In his latest sharply-worded order, U.S. District Judge Jed Rakoff chastised the SEC for not telling him it had filed an emergency request with an appeals court to put the case on hold, after making the same request to him.
So when Rakoff on Tuesday issued a ruling opposing any delay in the case, he was beaten to the punch; 78 seconds earlier, the 2nd U.S. Circuit Court of Appeals had granted the SEC the temporary halt it sought.
He also accused the SEC and Citigroup of potentially misleading the court, saying they called him around 3:30 p.m. EST (2030 GMT) on Tuesday to discuss the case, without mentioning the filing with the 2nd Circuit.
Less than an hour later, the 2nd Circuit ruled, and so did Rakoff. That 2nd Circuit order negated the work Rakoff said he had done over the weekend to get a ruling to the SEC as quickly as he could.
Rakoff wrote that he spent the intervening Christmas holiday considering the parties' positions and drafting an opinion, so that (the court) could file it on December 27, i.e. the first business day after the Christmas holiday.
To prevent a recurrence, Rakoff ordered the SEC and Citigroup to promptly notify him of any filings they make in the appeals court.
An SEC spokeswoman had no immediate comment. A Citigroup spokeswoman declined to comment.
The $285 million settlement was intended to resolve charges that Citigroup sold risky mortgage-linked securities in 2007 without telling investors that it was betting against the debt, and causing more than $700 million of losses.

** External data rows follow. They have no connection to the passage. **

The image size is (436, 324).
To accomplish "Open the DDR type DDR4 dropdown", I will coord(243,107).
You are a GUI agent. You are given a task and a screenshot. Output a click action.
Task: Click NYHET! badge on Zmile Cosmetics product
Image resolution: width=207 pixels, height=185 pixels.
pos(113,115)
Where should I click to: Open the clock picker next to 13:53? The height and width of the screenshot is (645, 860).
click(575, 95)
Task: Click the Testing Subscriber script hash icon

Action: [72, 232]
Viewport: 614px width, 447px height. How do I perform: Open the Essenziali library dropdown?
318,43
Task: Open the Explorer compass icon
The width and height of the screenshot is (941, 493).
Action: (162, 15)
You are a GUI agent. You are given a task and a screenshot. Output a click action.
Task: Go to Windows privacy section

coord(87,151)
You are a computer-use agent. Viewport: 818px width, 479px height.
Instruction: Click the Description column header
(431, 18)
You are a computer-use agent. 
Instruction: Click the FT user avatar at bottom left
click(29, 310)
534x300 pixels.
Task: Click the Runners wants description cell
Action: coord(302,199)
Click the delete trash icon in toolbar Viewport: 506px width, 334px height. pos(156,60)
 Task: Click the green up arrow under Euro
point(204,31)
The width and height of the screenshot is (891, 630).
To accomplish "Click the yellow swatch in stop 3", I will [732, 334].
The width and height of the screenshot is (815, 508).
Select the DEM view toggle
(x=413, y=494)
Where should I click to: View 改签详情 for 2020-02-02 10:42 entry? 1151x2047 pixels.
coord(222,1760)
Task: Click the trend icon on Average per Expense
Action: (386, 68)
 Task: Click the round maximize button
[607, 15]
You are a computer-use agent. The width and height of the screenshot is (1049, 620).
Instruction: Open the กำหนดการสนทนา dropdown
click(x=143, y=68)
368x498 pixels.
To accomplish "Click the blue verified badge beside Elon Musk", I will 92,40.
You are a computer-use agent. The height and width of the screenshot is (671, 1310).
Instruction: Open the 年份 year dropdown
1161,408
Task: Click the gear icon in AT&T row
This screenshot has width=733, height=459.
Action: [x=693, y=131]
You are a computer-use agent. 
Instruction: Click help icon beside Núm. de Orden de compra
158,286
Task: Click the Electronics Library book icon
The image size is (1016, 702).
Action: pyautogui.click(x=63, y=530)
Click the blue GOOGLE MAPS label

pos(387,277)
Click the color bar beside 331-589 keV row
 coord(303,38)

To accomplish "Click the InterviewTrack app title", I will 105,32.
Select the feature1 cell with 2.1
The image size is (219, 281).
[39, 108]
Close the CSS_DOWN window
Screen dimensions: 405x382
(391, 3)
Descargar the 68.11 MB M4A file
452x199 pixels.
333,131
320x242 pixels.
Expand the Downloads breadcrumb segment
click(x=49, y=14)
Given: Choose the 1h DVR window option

In rejecting the accord in November, Rakoff said the SEC's failure to require Citigroup to admit or deny its charges left him no way to know whether the settlement was fair. Rakoff also called the payout pocket change for the third-largest U.S. bank.
The 2nd Circuit case is SEC v Citigroup Global Markets Inc, 2nd U.S. Circuit Court of Appeals, No. 11-05227. The district court case is SEC v. Citigroup Global Markets Inc, U.S. District Court, Southern District of New York, No. 11-07387.